---- DATA EXCERPTS
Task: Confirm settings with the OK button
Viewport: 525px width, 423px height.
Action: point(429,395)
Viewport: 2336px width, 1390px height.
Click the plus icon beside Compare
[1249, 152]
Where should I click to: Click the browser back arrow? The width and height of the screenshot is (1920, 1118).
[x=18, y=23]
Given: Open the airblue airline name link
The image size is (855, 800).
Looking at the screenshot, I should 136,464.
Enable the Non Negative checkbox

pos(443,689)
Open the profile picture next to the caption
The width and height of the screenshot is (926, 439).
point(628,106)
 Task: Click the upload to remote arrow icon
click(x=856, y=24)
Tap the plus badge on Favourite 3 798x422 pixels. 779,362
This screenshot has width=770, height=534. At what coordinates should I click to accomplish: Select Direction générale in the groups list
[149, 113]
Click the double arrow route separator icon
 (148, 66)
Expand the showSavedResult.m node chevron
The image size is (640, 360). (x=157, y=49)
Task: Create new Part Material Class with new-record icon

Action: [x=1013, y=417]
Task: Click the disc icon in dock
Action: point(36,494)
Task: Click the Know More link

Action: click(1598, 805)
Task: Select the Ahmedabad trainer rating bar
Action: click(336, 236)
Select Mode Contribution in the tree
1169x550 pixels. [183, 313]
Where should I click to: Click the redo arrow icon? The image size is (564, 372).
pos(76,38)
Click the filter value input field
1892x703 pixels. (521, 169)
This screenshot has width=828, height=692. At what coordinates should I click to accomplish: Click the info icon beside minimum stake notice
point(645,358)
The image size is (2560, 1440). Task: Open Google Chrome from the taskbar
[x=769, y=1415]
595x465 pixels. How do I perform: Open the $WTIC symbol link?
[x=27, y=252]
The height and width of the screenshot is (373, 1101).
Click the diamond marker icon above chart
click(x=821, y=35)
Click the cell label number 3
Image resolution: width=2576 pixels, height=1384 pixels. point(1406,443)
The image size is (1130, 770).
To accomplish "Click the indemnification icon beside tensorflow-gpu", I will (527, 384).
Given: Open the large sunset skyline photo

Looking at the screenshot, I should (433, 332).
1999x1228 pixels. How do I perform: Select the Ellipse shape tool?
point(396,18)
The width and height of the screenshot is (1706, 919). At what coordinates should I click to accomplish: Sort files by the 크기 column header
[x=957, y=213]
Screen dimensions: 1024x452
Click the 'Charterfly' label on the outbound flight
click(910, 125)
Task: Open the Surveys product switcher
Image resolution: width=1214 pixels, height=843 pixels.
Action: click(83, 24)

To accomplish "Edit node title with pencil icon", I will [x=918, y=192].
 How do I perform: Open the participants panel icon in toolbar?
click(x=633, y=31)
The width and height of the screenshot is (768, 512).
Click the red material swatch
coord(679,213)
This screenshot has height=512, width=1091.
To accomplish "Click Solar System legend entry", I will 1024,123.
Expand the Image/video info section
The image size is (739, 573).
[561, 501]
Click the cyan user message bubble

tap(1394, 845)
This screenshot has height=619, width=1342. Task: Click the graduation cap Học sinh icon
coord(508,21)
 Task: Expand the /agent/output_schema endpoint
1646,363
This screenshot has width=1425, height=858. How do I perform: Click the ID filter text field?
--------
● **INSTRUCTIONS TO FOLLOW**
Copy out every line above, from the first to the last, keeping each character unchanged.

● **RESULT FOR THIS EXERCISE**
Task: Confirm settings with the OK button
Viewport: 525px width, 423px height.
Action: point(429,395)
Viewport: 2336px width, 1390px height.
Click the plus icon beside Compare
[1249, 152]
Where should I click to: Click the browser back arrow? The width and height of the screenshot is (1920, 1118).
[x=18, y=23]
Given: Open the airblue airline name link
The image size is (855, 800).
Looking at the screenshot, I should 136,464.
Enable the Non Negative checkbox

pos(443,689)
Open the profile picture next to the caption
The width and height of the screenshot is (926, 439).
point(628,106)
 Task: Click the upload to remote arrow icon
click(x=856, y=24)
Tap the plus badge on Favourite 3 798x422 pixels. 779,362
This screenshot has width=770, height=534. At what coordinates should I click to accomplish: Select Direction générale in the groups list
[149, 113]
Click the double arrow route separator icon
 (148, 66)
Expand the showSavedResult.m node chevron
The image size is (640, 360). (x=157, y=49)
Task: Create new Part Material Class with new-record icon

Action: [x=1013, y=417]
Task: Click the disc icon in dock
Action: point(36,494)
Task: Click the Know More link

Action: click(1598, 805)
Task: Select the Ahmedabad trainer rating bar
Action: click(336, 236)
Select Mode Contribution in the tree
1169x550 pixels. [183, 313]
Where should I click to: Click the redo arrow icon? The image size is (564, 372).
pos(76,38)
Click the filter value input field
1892x703 pixels. (521, 169)
This screenshot has width=828, height=692. At what coordinates should I click to accomplish: Click the info icon beside minimum stake notice
point(645,358)
The image size is (2560, 1440). Task: Open Google Chrome from the taskbar
[x=769, y=1415]
595x465 pixels. How do I perform: Open the $WTIC symbol link?
[x=27, y=252]
The height and width of the screenshot is (373, 1101).
Click the diamond marker icon above chart
click(x=821, y=35)
Click the cell label number 3
Image resolution: width=2576 pixels, height=1384 pixels. point(1406,443)
The image size is (1130, 770).
To accomplish "Click the indemnification icon beside tensorflow-gpu", I will (527, 384).
Given: Open the large sunset skyline photo

Looking at the screenshot, I should (433, 332).
1999x1228 pixels. How do I perform: Select the Ellipse shape tool?
point(396,18)
The width and height of the screenshot is (1706, 919). At what coordinates should I click to accomplish: Sort files by the 크기 column header
[x=957, y=213]
Screen dimensions: 1024x452
Click the 'Charterfly' label on the outbound flight
click(910, 125)
Task: Open the Surveys product switcher
Image resolution: width=1214 pixels, height=843 pixels.
Action: click(83, 24)

To accomplish "Edit node title with pencil icon", I will [x=918, y=192].
 How do I perform: Open the participants panel icon in toolbar?
click(x=633, y=31)
The width and height of the screenshot is (768, 512).
Click the red material swatch
coord(679,213)
This screenshot has height=512, width=1091.
To accomplish "Click Solar System legend entry", I will 1024,123.
Expand the Image/video info section
The image size is (739, 573).
[561, 501]
Click the cyan user message bubble

tap(1394, 845)
This screenshot has height=619, width=1342. Task: Click the graduation cap Học sinh icon
coord(508,21)
 Task: Expand the /agent/output_schema endpoint
1646,363
This screenshot has width=1425, height=858. How do I perform: Click the ID filter text field?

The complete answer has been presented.